Our study is important because antidepressants are among the most commonly prescribed medications in the United States (10.4% of adults) [
9], and because there is currently no evidence to suggest that antidepressant medications differ in terms of their efficacy [
26,
27]. Given that bupropion is the only antidepressant associated with long-term weight loss, this medication should be the first-line drug of choice for all overweight and obese patients unless there are other existing contraindications such as a history of seizure disorder, anorexia nervosa or bulimia, or patients undergoing abrupt discontinuation of ethanol or sedatives including anticonvulsants, barbiturates, or benzodiazepines. All other antidepressant medications should be considered second-line pharmacological treatments for depression among overweight and obese patients.

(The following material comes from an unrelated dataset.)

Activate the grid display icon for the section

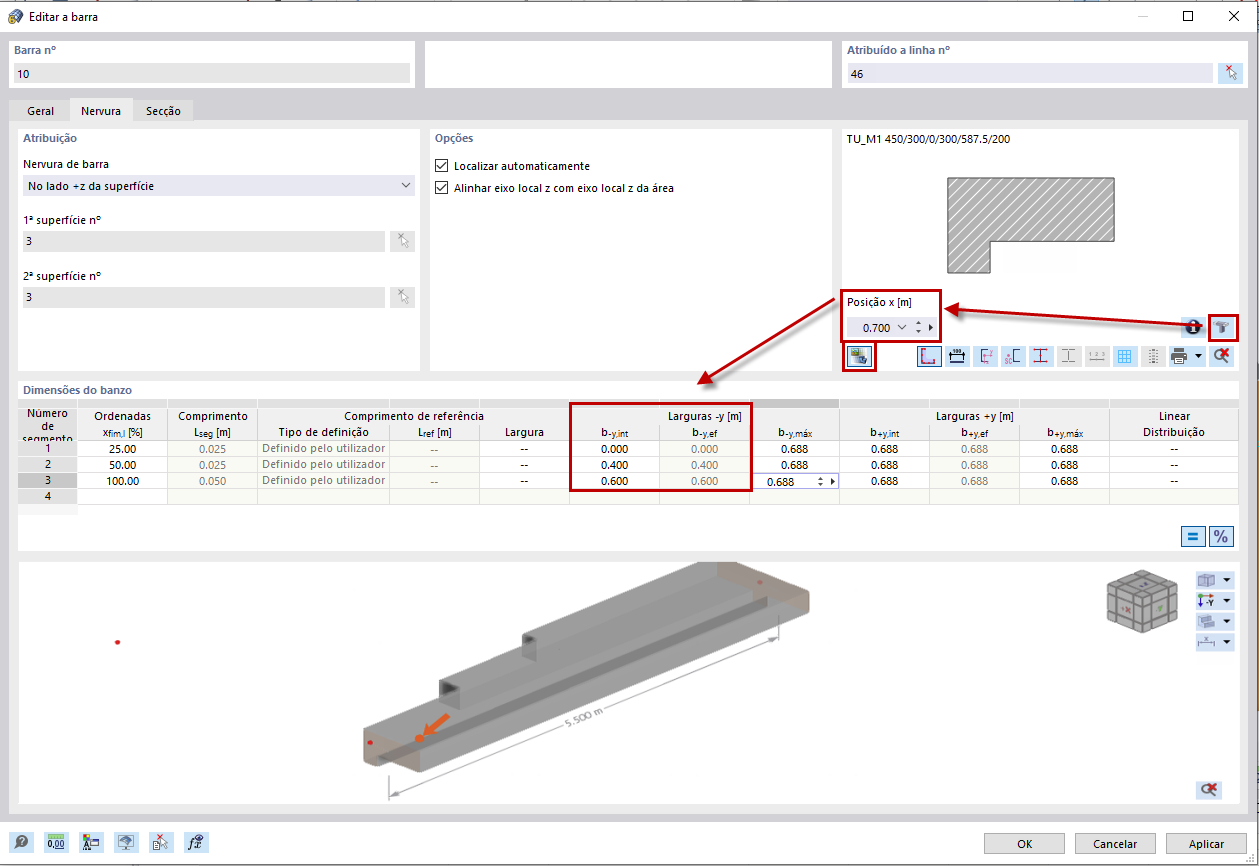(x=1124, y=356)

Our prior research with this same population demonstrated that body weight was significantly associated with the choice of initial antidepressant medication, although the associations were weak [
39]. Patients with lower BMIs were more likely to receive mirtazapine and those with higher BMIs were more likely to receive bupropion. The current study confirms that providers should strongly consider the selective prescribing of bupropion in patients who are overweight or obese. However, not all patients with depression are overweight or in need of weight loss, and, as a result, bupropion may be less appropriate for normal and underweight individuals who are nonsmokers. Similarly, in any patients who are underweight, it may be desirable to consider an antidepressant that is associated with weight gain, such as sertraline.

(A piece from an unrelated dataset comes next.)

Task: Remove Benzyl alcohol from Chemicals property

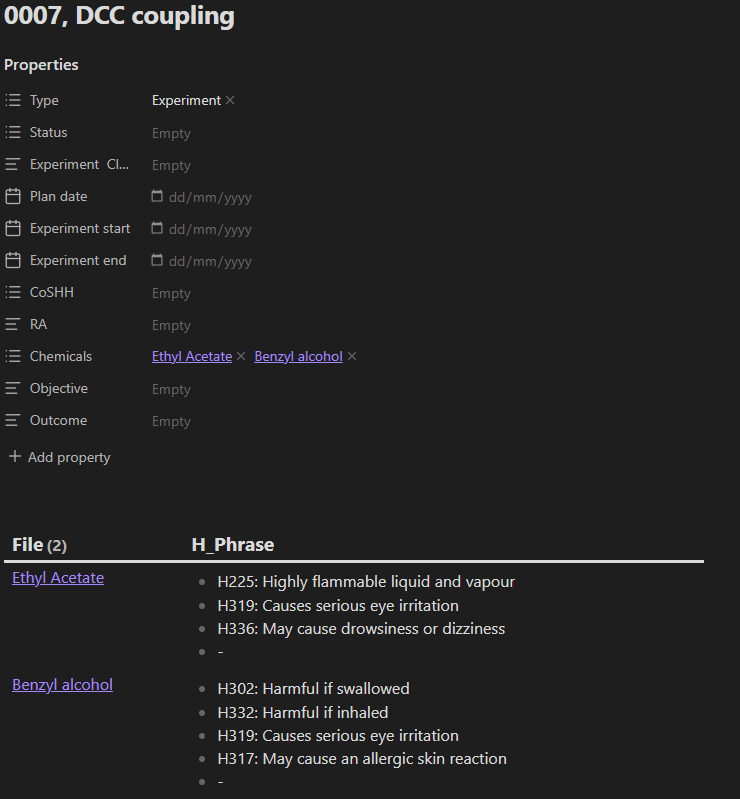Action: (x=352, y=357)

Our study has a number of limitations that should be mentioned. Our analysis was limited only to patients in the integrated group practice of a single large health plan; this form of analysis should be replicated in other systems. Second, in our PP analysis, we have a very small number of people actually completing the two years of treatment. We are reassured that the findings in this cohort are very similar to the larger group in the ITT analysis. However, the ITT analysis does include patients who initiated treatment but did not continue the antidepressant drug for the full two years, so the estimates of drug effects may be biased. We did not have enough patients receiving some antidepressant medications (mirtazapine, duloxetine, and venlafaxine) to estimate two year weight changes using both the ITT and PP methods. The changes in weight that we observed were clinically small for all but the bupropion users. Some second-generation antidepressants were not on the Group Health formulary and were thus excluded from our analyses (including escitalopram, fluvoxamine, and nefazodone) owing to low numbers of patients prescribed these drugs in our databases. While we excluded patients taking a number of other medications that might potentially influence the trajectory of body weight (antipsychotics, weight loss drugs), we did not look for or exclude patients who may have received metformin, lisdexamfetamine, topiramate, cyproheptadine, megestrol, or cannabinoid derivatives. Therefore our results should be interpreted with some caution as it is possible that we included some patients who received these medications while not accounting for their potential weight effects. Overall, we expect the effects of these drugs to have only a minor influence on our main result as most are rarely prescribed and have only a modest impact on weight.
In conclusion, we find that bupropion is the only antidepressant associated with long-term weight loss (although this effect is limited to non-smokers). Given similar efficacy for improvement in depressive symptoms across bupropion and other second-generation antidepressants, bupropion may be considered the first-line drug of choice for overweight and obese patients unless there are other existing contraindications.